• _Selected excerpt_
Glenn L. Archer, Jr., Asst. Atty. Gen., Tax Div., Michael L. Paup, Chief, Appellate Section, Dept. of Justice, Tax Div., Washington, D.C., Charles S. Casazza, Clerk, U.S. Tax Court, Fred T. Goldberg, Jr., Chief Counsel, I.R.S., Robert B. Miscavich, Senior Technician Reviewer, I.R.S., Washington, D.C., for respondent-appellee.
Appeal from a Decision of the United States Tax Court.
Before TJOFLAT, VANCE and KRAVITCH, Circuit Judges.
By notice of deficiency, the Commissioner of Internal Revenue notified taxpayers Albert and Vivian B. White that there were deficiencies in their income taxes for 1980 and 1981 in the amounts of $1,776.80 and $5,272.73 respectively, and in addition, penalties for those years in the amounts of $88.84 and $263.64. The deficiencies were due to the disallowance by the Commissioner of unsubstantiated deductions plus a failure of the taxpayers to include certain interest income and to pay self-employment taxes. The taxpayers timely petitioned the United States Tax Court for a redetermination of the deficiencies. Prior to trial, however, the parties negotiated a settlement agreeing to reduced amounts of deficiencies, and stipulated to entry of judgment for deficiencies in the amounts of $1,050 for the year 1980 and $2,821 for the year 1981, with no liability for penalties. The Tax Court entered the judgments accordingly. The Whites then filed an appeal to this court.
Generally, a party who consents to the entry of judgment waives his or her right to appeal from it. Swift Co. v. United States, 276 U.S. 311, 324, 48 S.Ct. 311, 314, 72 L.Ed. 587 (1928) (quoting Nashville, Chattanooga St. Louis Railroad v. United States, 113 U.S. 261, 266, 5 S.Ct. 460, 462, 28 L.Ed. 971 (1885)). The rule recently was applied by the Ninth Circuit in a case, like this, involving a stipulated deficiency decision of the Tax Court. Tapper v. Commissioner, 766 F.2d 401 (9th Cir. 1985). The rule also has been recognized in other contexts by the majority of circuits. Haitian Refugee Center v. Civiletti, 614 F.2d 92 (5th Cir. 1980); National Wildlife Federation v. Gorsuch, 744 F.2d 963, 968 (3d Cir. 1984); Thonen v. Jenkins, 455 F.2d 977 (4th Cir. 1972); Browning v. Navarro, 743 F.2d 1069, 1076 n. 20 (5th Cir. 1984); Martin Marietta Corp. v. FTC, 376 F.2d 430, 433-34 (7th Cir.), cert. denied, 389 U.S. 923, 88 S.Ct. 237, 19 L.Ed.2d 265 (1967); United States v. Star Const. Co., 186 F.2d 666, 669 (10th Cir. 1951). There are but two exceptions to the general rule: (1) where the party did not actually consent or (2) where the court lacked subject matter jurisdiction to enter the judgment. Tapper v. Commissioner, supra. Neither exception applies here. The Whites do not question the jurisdiction of the Tax Court to enter the judgment, nor do they disavow their consent to the stipulations; rather, they challenge the disallowance by the Commissioner of certain business deductions.
The Eleventh Circuit, in the en banc decision Bonner v. City of Prichard, 661 F.2d 1206, 1209 (11th Cir. 1981), adopted as precedent decisions of the former Fifth Circuit rendered prior to October 1, 1981.
We hold that by stipulating to the entry of judgment for the reduced deficiencies, the taxpayers waived their right to appeal. Accordingly, the appeal is DISMISSED.

• _Supplied material_

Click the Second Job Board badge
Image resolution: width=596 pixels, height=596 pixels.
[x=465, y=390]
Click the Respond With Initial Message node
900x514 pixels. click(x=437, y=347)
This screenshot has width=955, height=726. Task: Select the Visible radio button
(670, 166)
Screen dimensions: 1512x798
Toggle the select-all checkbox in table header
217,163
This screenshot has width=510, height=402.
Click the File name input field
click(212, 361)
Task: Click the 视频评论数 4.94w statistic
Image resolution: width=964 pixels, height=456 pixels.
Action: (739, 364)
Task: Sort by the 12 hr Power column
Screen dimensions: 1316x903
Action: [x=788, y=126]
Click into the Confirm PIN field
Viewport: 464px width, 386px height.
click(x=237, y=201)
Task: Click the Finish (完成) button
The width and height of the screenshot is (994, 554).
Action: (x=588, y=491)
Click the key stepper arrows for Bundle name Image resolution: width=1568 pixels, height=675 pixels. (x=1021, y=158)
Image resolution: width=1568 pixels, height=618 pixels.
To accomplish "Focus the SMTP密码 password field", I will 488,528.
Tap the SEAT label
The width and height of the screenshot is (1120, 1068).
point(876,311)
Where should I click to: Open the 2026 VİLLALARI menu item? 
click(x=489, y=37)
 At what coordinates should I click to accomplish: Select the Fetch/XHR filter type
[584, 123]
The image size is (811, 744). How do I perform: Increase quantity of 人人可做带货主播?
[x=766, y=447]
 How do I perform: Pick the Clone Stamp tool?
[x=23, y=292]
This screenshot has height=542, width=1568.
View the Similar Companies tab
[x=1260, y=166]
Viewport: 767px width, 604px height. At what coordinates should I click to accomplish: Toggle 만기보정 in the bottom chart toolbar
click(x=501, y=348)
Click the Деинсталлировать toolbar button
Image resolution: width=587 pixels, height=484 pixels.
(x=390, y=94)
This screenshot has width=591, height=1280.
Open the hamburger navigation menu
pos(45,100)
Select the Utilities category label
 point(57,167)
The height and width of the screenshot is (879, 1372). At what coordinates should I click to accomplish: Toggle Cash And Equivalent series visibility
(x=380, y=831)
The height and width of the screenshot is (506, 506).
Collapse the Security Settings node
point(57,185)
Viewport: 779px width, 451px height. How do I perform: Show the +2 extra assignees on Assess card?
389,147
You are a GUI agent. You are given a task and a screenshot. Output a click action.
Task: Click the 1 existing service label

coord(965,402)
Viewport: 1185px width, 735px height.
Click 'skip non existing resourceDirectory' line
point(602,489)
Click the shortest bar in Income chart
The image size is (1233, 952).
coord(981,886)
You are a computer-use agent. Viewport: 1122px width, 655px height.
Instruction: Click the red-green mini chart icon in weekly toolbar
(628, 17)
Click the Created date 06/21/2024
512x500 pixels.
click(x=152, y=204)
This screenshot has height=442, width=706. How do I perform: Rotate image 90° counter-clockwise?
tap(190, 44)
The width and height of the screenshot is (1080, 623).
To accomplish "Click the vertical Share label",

• _What the exercise asks_
Answer these about the Tax Court appeal ruling above:
(a) What deficiency amounts did the parties stipulate for 1980 and 1981?
(b) What are the two exceptions to the rule that consenting to a judgment waives the right to appeal?
(c) Which circuit judges heard the appeal?

• _Answer_
(a) $1,050 for 1980 and $2,821 for 1981, with no liability for penalties.
(b) Where the party did not actually consent, or where the court lacked subject matter jurisdiction to enter the judgment.
(c) Tjoflat, Vance and Kravitch.